物語は1985年9月28日(および29日)と1年後の1986年の同日が交互に描かれます。探偵役の島田潔は1985年の事件で消失し、そのまま行方不明になった古川恒仁の知り合いで、事の真相を調べるために、水車館を訪れます。島田が一年前の出来事を追体験するような流れで、話は進んでいきます。
島田が水車館に興味をもったのは、前作『十角館の殺人』にも登場した中村青司が水車館を設計したためです。水車館の事件とは直接関係はありませんが、本作にも中村青司という要注意人物が登場するのは間違いありません。
登場人物
- 藤沼紀一(ふじぬま・きいち)
41歳。水車館の主人。仮面の男。車いす。亡き藤沼一成(ふじぬま・いっせい)の息子 - 藤沼由里絵(ふじぬま・ゆりえ)
19歳。紀一の妻。水車館に住む美少女 - 野沢朋子(のざわ・ともこ)
31歳。通いの家政婦 - 根岸文江(ねぎし・ふみえ)
45歳。水車館の住み込みの家政婦。1985年に転落死する - 正木慎吾(まさき・しんご)
38歳。紀一の友人 - 水車館の招待客
- 古川恒仁(ふるかわ・つねひと)
37歳。住職。1985年に失踪 - 大石源造(おおいし・げんぞう)
49歳。美術商 - 森滋彦(もり・しげひこ)
46歳。美術史の教授 - 三田村則之(みたむら・のりゆき)
36歳。外科病院の院長 - 島田潔(しまだ・きよし)
36歳。探偵役
事件概要
1985年、水車館で家政婦の根岸文江が転落死します。さらに、ゲストの一人、古川恒仁が姿を消します。衆人環視の状況だったため、密室から古川が消失したという不可解な事件でした。そのまま、古川はみつからず、その直後、バラバラ死体も発見されて、死体は正木慎吾、犯人は古川だと推測されます。

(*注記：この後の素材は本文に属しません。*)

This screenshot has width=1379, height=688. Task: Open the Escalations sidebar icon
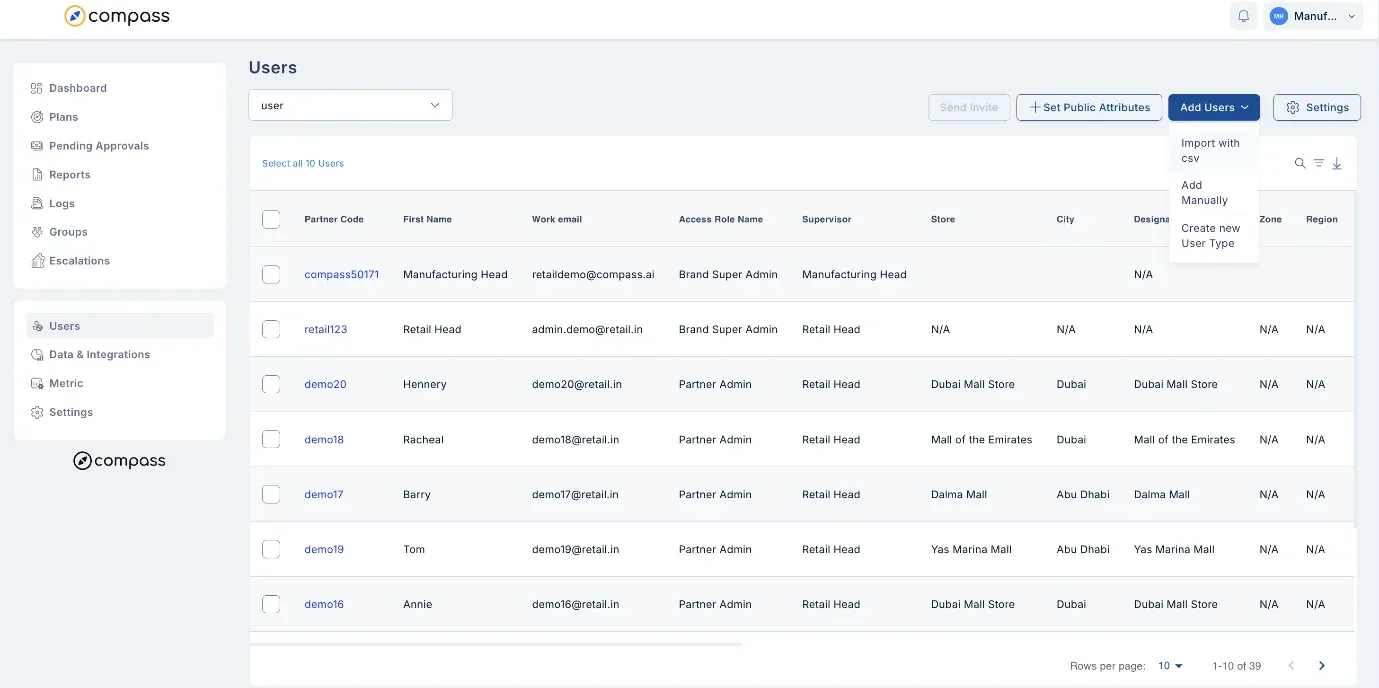coord(37,261)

翌年1986年、館に1年前と同じメンバーが集まり、再び連続殺人事件が発生します。まず、医師の三田村則之が殺され、家政婦の野沢朋子も死体となって発見されます。
読む順番及びシリーズについて
館シリーズの2作目です。1作目の『十角館の殺人』を読んでいなくても特に問題はありませんが、十角館の話題が少し登場します。ネタバレが書かれているわけではないので、水車館から読んでも問題ありません(十角館を先に読んでいない読者は珍しいかもしれませんが…)。ただし、先に十角館を読んでおくことをオススメします!
感想
館、仮面の男、車いす、美少女というキーワードにそそられるのは間違いないと思います。館の設計者で中村青司が登場するのも、印象に残ります。現在と過去を行き来するような物語の章立てが面白いです。あっちに飛んだり、こっちに飛んだりすると読みにくいですが、そんな感じはなく、自然な流れという印象でした。
- 緻密なトリックとロジック!
トリックの巧妙さ、論理的な推理など、本格ミステリーとしての完成度が高いです!最後に全てが繋がった時の快感がたまらないです - 水車館の魅力的!

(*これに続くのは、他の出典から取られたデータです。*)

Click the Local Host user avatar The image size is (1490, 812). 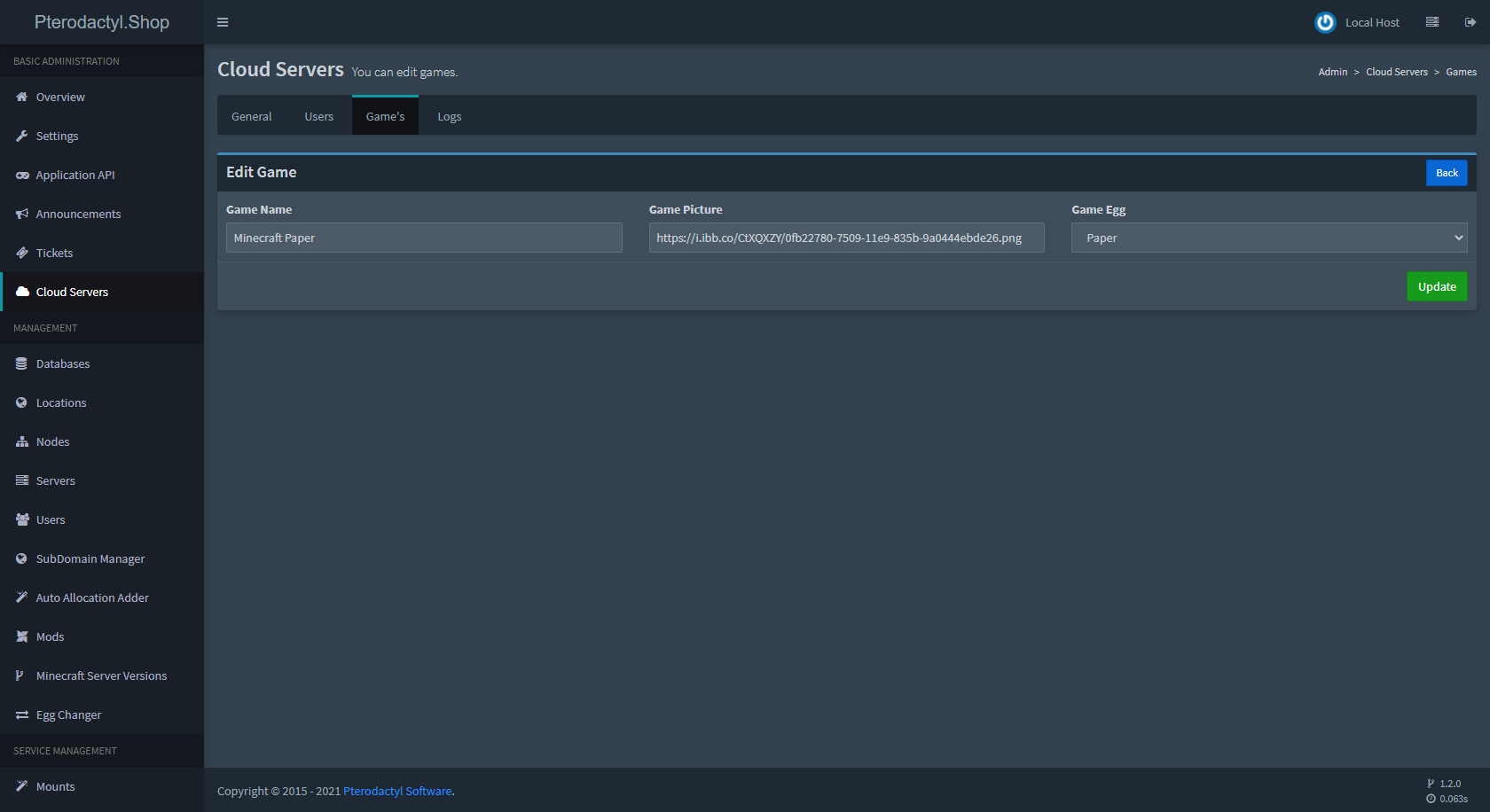[x=1325, y=22]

どんでん返し、意外な犯人、ミステリーとしての構成などなど、ミステリー小説として抜群の面白さがあります!もちろんホラーの要素もあります
ネタバレ注意
真犯人は正木慎吾です。バラバラ死体になったと思われていた正木ですが、実は生きており、藤沼紀一に成りすましています。1985年に本物の藤沼紀一は正木に殺されています。つまり、1986年(いわゆる現在)に登場した藤沼紀一は正木です。動機は由里絵と財産。そして正木はなりすましを隠すため、口封じで次々に家政婦や医師などを殺し、偽装工作や犯行を重ねていました。
トリック
バラバラ死体は正木と考えられていましたが、ほんとうは行方不明になった古川恒仁の死体でした。正木は自分が死んだようにみせるため、左手薬指だけを切断して、焼いた古川の死体のそばに置いていました。この薬指が根拠となって、死体は正木だと判断されることになります。

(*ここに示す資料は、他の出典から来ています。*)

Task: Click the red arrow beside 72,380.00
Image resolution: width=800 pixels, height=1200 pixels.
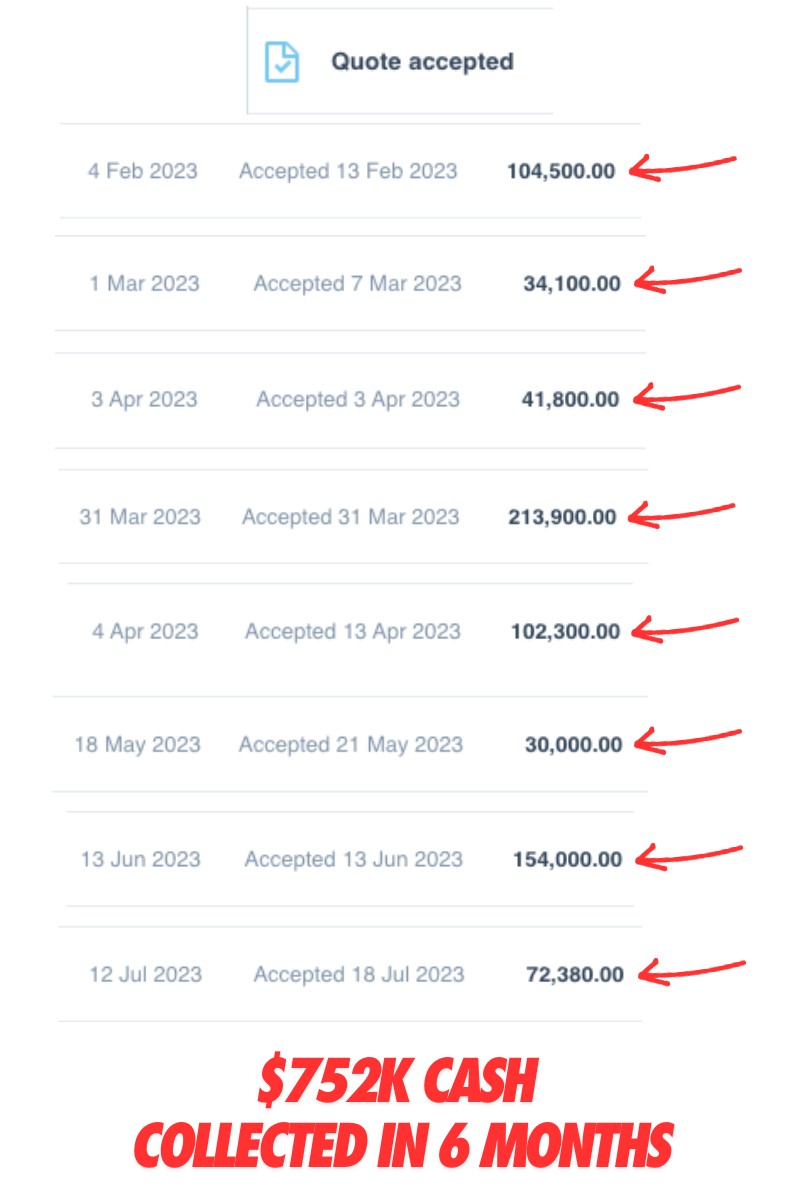Action: click(692, 970)
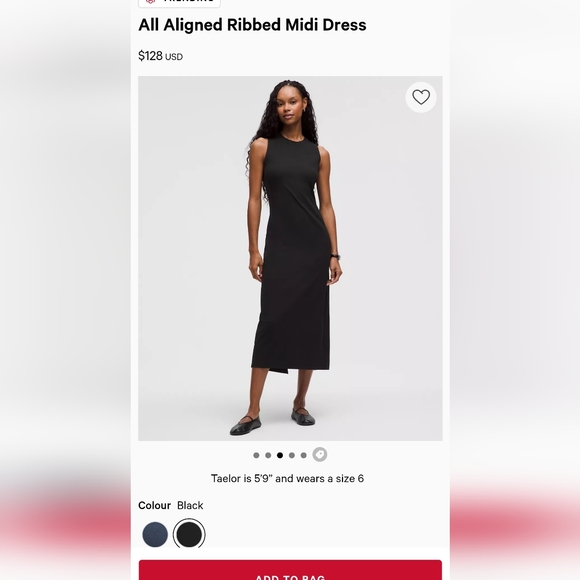Go to the first carousel image dot
The image size is (580, 580).
point(256,455)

古川の密室からの消失は、窓からバラバラにした死体を投げ捨てていました。人間まるごとは通れないけれど、バラバラにすれば通ることができるというトリックです。
結末
所在が明らかではなかった藤沼一成の遺作『幻影群像』は水車館の地下にあります。そこには、正木に殺された藤沼紀一の遺体もありました(正木に襲われたあと、瀕死の状態にありながら、自力で移動した)。
『幻影群像』には水車の館や仮面が描かれており、まるで、藤沼紀一の未来を予知しているかのようでした。そして、薬指を失った人物も小さく描かれていました。それは、正木の未来を予知したかのような絵でした…。藤沼一成は幻視者で、惨劇を予言していたといえます。